Dixie Elixirs Wants to Become the First National Marijuana Brand
Tracking the marijuana marketplace
A glossy full-page ad in a recent issue of Culture, a "cannabis lifestyle magazine," reads: "Our munchies give you the munchies." The advertiser is Dixie Elixirs & Edibles, Tripp Keber's 4-year-old startup that manufactures more than 100 cannabis-infused products for Colorado's adult retail marijuana market.
Targeted to users who are worried about the health effects of smoking, Dixie uses an array of "innovative delivery systems" for THC (the active ingredient in cannabis) that range from its flagship carbonated beverages to mints, fudge bars, capsules, chocolate truffles and oil cartridges for vaporizer pens. Dixie Dew Drops? Squeeze a bit under the tongue for "sublingual THC delivery in six refreshing flavors." In addition to edibles, the company makes massage oils, lotions and bath soaks for transdermal delivery.
For trailblazers like Keber, the years since Colorado began allowing the sale of medical marijuana and the months since its recreational legalization have been "like the wild, wild west," he says. "In addition to building innovative delivery systems, we're building a brand. When the market evolves, and it's possible to grow beyond state lines, that's when I put on my intellectual-property hat and align myself with the best of the breed."
Aaron Smith, executive director of the National Cannabis Industry Association, represents some 500 companies working in the legal marijuana business in 27 states. "What we hear from dispensaries is that retail sales of edibles are surging," he says. "As the biggest infused-product company in Colorado, Dixie is very well-positioned for the future, as the industry matures."
Chris Walsh, editor of the digital newsletter Marijuana Business Daily, adds, "We have yet to see a truly national marijuana brand materialize because of the many legal hurdles involved. Dixie is trying to become one of the first. Given its expansion strategy, there's a good chance it will eventually be a household name in multiple cannabis states."
Based on data from the Colorado Governor's Office, statewide marijuana sales are expected to exceed $725 million over the next 13 months. Dixie products are sold in an estimated 90 percent of the state's dispensaries.
"Dixie has been around a long time," says Cameron Mitchell, a "budtender" at the Medicinal Oasis dispensary in Denver. "It's made a name for itself in terms of the consistency of its consumable products." Mitchell estimates that 20 percent of his customers buy weed to smoke; another 20 percent buy only edibles; and about 60 percent buy both.

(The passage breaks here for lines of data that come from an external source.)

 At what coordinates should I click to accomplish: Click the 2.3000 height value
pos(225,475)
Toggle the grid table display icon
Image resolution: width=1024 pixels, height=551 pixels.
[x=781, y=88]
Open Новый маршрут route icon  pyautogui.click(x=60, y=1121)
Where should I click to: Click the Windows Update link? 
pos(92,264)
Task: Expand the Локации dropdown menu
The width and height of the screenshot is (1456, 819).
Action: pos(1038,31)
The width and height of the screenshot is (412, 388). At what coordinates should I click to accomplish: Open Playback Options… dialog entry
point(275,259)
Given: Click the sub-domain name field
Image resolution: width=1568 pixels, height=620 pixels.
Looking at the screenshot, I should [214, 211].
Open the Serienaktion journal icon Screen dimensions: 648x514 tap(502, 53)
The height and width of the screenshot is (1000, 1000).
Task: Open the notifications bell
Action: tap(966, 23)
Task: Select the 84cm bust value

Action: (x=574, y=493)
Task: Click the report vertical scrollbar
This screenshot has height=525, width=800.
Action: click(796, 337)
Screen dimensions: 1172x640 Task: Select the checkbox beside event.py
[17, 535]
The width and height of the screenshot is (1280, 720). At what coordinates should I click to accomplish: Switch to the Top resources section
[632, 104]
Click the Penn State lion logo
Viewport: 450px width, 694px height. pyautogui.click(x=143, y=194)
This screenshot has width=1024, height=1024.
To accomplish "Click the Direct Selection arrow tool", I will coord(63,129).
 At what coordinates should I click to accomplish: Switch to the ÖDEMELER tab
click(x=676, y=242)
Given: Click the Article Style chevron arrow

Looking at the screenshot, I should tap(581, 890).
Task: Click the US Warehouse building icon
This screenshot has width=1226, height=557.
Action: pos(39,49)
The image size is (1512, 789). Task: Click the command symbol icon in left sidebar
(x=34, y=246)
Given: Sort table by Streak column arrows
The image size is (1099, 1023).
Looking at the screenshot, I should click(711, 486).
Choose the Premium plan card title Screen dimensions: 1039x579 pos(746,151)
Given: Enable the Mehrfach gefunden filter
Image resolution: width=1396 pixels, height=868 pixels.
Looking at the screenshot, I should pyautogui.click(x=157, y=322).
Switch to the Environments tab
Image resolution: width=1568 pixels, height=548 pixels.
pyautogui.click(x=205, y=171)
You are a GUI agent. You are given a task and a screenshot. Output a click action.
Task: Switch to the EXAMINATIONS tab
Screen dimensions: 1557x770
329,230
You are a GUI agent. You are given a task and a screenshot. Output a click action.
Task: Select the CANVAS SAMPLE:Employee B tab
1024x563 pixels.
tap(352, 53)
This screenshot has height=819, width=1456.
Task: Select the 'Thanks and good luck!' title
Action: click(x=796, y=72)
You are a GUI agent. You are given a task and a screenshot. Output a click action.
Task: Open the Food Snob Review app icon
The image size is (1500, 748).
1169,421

For eventual expansion, Keber hopes to license the Dixie brand, recipes and methods for sale to companies in other states. He expects Dixie products to be sold in a handful of states by the end of the year. "Right now, the marijuana must be cultivated and consumed in the state it's licensed," he says. "No interstate transport is allowed. I believe that will change. But in the meantime, there is no law against exporting the brand."
He's not the only one who thinks things will change--and quickly. In April, one U.S. congressman predicted that the prohibition on pot will be lifted entirely by the end of the decade. Until then, Dixie has a "very well-thought-out structure to avoid breaking state or federal laws," Keber says. "But this has never been done before. There is no Marijuana Business for Dummies book."